The health of the world’s population is at risk as a result of climate change impacts, hence communities need more expert-guided information from development practitioners and journalists to use for handling climate situations.

Climate change impacts on health include higher levels of certain air pollutants, increased transmission of diseases ranging from disaster-contaminated and polluted water, increased vector-borne diseases and disruption of health services. Absence of recovery systems and coping mechanisms, leading to many deaths especially in developing countries with poor health-delivery systems and lack of preparedness to deal with both disasters and health concerns at the same time. That is why health-related communication and reporting gaps should be filled so that victims of climate-related natural disasters would not suffer from three fronts, namely disaster impacts, health scares and lack of helpful and timely information.

During disasters, many people die of diarrhoea, malnutrition, contaminated and polluted water, poor hygiene, injuries and climatic-related shocks. What is normally reported appropriately is where the disaster took place, its impacts on infrastructure and livestock while human casualties are deliberately minimised even if they are many. The state of the health of survivors and outbreaks are normally backgrounded and overshadowed by disaster impacts. If the disaster takes place in a developing country, then appeals for more donations and financial resources from developed countries and international donors would be reported more than human casualties.

Frequent climate-related droughts resulting in crop failures and water scarcities, leading to malnutrition are health-related issues which require more attention than politics. More cases of epidemics like cholera which is associated with floods is normally reported, maybe due to a number of people dying.

It is also very significant and critical for developing countries’ National Adaptation Plans (NAP) to factor in the health impacts of climate change. When people are displaced due to flooding and other related natural disasters they automatically become homeless, which becomes a humanitarian crisis where chances of contracting diseases are accelerated. When people are displaced, they are evacuated and accommodated in tents with no proper ablution facilities which also becomes a health scare impacting heavily on their health, privacy and dignity.

Normally the focus is not on these serious issues but the visiting politician would receive prominent media coverage more than the disaster and the affected.

Government departments overseeing health programmes need to prioritise the health impacts of climate change and strive to educate affected communities on matters of hygiene and water sanitation as well as improved waste management.
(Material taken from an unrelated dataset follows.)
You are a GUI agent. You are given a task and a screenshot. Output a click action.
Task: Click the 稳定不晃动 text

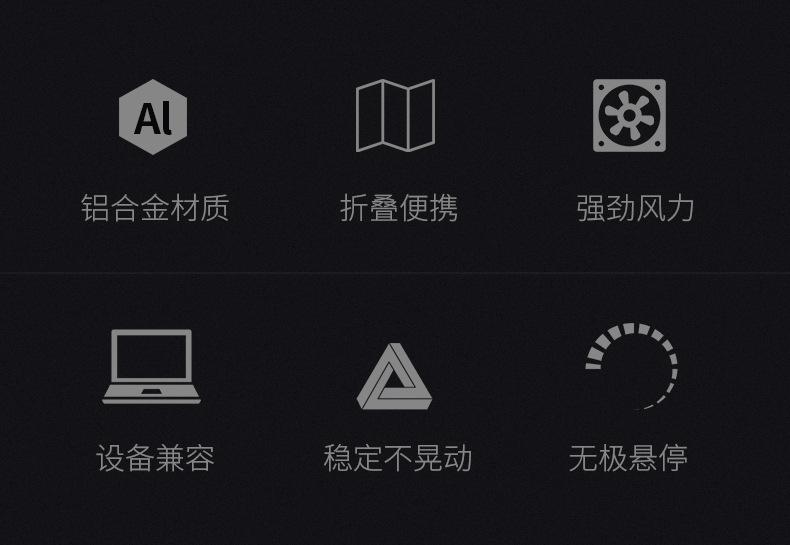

Local communities’ knowledge and understanding of climate change and its health related effects need to be enhanced as well. Community-based actions to communicate information about climate change and behavioural changes needed to tackle climate related fevers should be implemented appropriately through relevant health communication tools and strategies.

What should increasingly be realised is that, the term climate change continues to remain difficult for communities to understand, hence context-specific communication is required to sufficiently engage communities continuously. Climate- related health communication which is therapeutic should influence decision making for behavioural changes in this regard.

Most importantly, rarely do we hear reports on the counselling and rehabilitation of victims of natural disasters. The aftermaths of disasters are associated with traumatic experiences which require sufficient counselling and also a wide range of injuries which require treatment and rehabilitation. All these need to be communicated appropriately in a conducive environment that has all the ingredients for recovery.